- TASK STATEMENT -
Copy out everything from the line containing "Where should I click to: Click the agreement" down to the line containing "pos(31,353)", both of those lines included, exactly as they appear in the records.

- RECORDS FOR THIS EXERCISE -
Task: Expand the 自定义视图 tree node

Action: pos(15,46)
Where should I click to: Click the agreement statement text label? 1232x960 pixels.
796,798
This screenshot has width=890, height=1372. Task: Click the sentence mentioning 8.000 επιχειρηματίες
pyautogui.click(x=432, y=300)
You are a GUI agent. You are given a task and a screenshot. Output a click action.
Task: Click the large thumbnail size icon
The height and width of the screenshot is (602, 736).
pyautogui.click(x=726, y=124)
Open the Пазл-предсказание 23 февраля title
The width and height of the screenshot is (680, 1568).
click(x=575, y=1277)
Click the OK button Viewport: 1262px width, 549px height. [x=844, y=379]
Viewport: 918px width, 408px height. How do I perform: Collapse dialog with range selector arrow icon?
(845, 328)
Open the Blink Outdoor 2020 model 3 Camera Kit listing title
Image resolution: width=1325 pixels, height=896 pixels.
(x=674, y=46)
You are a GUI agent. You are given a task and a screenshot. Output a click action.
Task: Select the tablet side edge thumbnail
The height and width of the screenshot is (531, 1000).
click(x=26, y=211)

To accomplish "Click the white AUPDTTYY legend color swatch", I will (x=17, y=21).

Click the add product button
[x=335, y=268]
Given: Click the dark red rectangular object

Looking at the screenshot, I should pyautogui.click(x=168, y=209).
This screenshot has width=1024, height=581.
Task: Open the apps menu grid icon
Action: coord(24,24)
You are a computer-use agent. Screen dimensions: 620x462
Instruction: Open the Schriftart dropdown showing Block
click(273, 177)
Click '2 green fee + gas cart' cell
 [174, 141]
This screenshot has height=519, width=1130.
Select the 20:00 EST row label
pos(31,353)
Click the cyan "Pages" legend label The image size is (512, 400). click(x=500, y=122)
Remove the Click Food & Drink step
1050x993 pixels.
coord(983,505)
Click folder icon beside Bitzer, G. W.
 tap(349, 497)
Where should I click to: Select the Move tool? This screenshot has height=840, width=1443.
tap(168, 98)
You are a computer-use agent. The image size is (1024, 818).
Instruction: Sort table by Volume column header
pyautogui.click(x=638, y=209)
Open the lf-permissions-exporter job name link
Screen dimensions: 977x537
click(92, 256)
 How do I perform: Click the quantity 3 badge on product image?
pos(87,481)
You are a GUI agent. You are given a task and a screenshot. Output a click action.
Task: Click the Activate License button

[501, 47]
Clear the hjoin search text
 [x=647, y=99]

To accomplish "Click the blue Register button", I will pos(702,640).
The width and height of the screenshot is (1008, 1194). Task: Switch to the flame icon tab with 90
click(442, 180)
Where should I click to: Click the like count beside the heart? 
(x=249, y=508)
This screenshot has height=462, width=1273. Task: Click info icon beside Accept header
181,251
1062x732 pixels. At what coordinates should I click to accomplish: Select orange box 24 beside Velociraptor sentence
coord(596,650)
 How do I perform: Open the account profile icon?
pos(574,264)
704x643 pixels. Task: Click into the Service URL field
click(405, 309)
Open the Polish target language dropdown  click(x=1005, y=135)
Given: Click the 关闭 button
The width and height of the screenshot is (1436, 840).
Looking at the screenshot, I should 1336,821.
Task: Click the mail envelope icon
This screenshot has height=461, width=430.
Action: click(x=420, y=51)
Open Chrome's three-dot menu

- RESULT OF THE TASK -
Where should I click to: Click the agreement statement text label? 1232x960 pixels.
796,798
This screenshot has width=890, height=1372. Task: Click the sentence mentioning 8.000 επιχειρηματίες
pyautogui.click(x=432, y=300)
You are a GUI agent. You are given a task and a screenshot. Output a click action.
Task: Click the large thumbnail size icon
The height and width of the screenshot is (602, 736).
pyautogui.click(x=726, y=124)
Open the Пазл-предсказание 23 февраля title
The width and height of the screenshot is (680, 1568).
click(x=575, y=1277)
Click the OK button Viewport: 1262px width, 549px height. [x=844, y=379]
Viewport: 918px width, 408px height. How do I perform: Collapse dialog with range selector arrow icon?
(845, 328)
Open the Blink Outdoor 2020 model 3 Camera Kit listing title
Image resolution: width=1325 pixels, height=896 pixels.
(x=674, y=46)
You are a GUI agent. You are given a task and a screenshot. Output a click action.
Task: Select the tablet side edge thumbnail
The height and width of the screenshot is (531, 1000).
click(x=26, y=211)

To accomplish "Click the white AUPDTTYY legend color swatch", I will (x=17, y=21).

Click the add product button
[x=335, y=268]
Given: Click the dark red rectangular object

Looking at the screenshot, I should pyautogui.click(x=168, y=209).
This screenshot has width=1024, height=581.
Task: Open the apps menu grid icon
Action: coord(24,24)
You are a computer-use agent. Screen dimensions: 620x462
Instruction: Open the Schriftart dropdown showing Block
click(273, 177)
Click '2 green fee + gas cart' cell
 [174, 141]
This screenshot has height=519, width=1130.
Select the 20:00 EST row label
pos(31,353)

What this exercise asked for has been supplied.